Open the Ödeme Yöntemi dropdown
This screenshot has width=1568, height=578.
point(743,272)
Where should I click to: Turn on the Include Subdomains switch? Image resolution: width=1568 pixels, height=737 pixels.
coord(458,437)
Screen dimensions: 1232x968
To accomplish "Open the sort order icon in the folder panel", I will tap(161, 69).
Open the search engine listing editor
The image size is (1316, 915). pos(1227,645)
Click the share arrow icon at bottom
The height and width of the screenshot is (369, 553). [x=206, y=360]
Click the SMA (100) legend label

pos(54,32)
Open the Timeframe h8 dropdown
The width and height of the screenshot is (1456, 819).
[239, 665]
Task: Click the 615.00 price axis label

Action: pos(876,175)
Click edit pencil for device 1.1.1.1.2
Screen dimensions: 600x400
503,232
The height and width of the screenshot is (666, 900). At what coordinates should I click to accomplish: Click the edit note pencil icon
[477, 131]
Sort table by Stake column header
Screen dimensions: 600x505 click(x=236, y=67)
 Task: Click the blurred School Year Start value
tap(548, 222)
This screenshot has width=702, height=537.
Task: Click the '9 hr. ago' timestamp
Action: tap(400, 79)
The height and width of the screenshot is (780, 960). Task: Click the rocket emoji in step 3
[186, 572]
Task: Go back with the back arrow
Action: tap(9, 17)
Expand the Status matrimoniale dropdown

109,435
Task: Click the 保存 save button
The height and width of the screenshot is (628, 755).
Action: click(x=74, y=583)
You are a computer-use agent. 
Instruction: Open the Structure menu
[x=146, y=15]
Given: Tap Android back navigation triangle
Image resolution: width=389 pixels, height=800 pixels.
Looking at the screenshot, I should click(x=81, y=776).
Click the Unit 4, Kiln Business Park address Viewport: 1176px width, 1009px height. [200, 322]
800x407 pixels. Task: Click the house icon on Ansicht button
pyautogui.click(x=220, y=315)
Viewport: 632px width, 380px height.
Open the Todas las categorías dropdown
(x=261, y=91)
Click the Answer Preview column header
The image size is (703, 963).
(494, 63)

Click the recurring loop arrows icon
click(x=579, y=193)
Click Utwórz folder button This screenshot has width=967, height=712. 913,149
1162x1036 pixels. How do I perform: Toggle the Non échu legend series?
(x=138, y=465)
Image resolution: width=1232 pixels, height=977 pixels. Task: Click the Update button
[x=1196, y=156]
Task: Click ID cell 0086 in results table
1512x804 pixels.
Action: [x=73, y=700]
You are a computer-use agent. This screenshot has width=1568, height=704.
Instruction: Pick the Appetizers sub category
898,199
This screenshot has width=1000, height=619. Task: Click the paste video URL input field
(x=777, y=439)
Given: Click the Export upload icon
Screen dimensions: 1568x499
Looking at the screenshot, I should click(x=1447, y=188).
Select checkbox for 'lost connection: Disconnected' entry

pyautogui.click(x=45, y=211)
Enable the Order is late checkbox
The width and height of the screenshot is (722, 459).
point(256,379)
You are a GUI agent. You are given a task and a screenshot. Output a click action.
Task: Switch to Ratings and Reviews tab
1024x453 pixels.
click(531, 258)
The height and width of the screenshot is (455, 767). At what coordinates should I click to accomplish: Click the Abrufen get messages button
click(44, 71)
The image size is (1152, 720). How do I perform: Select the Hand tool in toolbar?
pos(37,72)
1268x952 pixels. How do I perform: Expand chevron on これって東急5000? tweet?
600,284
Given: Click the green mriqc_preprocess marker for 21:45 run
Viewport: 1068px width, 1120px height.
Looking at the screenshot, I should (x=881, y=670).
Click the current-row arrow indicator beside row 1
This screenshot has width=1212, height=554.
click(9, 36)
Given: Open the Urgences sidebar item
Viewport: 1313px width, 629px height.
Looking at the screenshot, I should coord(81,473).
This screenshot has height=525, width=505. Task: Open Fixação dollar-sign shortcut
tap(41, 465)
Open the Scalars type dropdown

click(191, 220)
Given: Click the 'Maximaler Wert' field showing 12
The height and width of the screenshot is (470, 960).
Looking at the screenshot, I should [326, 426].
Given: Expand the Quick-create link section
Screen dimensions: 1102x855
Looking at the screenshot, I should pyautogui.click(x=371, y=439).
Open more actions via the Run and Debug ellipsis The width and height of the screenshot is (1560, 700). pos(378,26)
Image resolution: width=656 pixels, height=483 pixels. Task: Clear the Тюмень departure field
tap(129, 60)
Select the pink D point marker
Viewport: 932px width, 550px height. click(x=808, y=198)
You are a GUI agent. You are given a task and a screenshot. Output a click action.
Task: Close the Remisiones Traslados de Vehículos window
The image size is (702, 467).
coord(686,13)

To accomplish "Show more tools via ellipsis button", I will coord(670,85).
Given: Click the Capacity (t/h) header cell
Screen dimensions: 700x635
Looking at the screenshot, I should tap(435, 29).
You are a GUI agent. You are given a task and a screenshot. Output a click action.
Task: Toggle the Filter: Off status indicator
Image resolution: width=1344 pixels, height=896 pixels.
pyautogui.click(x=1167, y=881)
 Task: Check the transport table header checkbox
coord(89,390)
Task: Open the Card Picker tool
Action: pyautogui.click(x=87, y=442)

*Assignment*
In the listing above, start at the line with "Where should I", go on through the line with "Open the Timeframe h8 dropdown", and copy each of those lines exactly; leave out all the rest.

*Answer area*
Where should I click to: Turn on the Include Subdomains switch? Image resolution: width=1568 pixels, height=737 pixels.
coord(458,437)
Screen dimensions: 1232x968
To accomplish "Open the sort order icon in the folder panel", I will tap(161, 69).
Open the search engine listing editor
The image size is (1316, 915). pos(1227,645)
Click the share arrow icon at bottom
The height and width of the screenshot is (369, 553). [x=206, y=360]
Click the SMA (100) legend label

pos(54,32)
Open the Timeframe h8 dropdown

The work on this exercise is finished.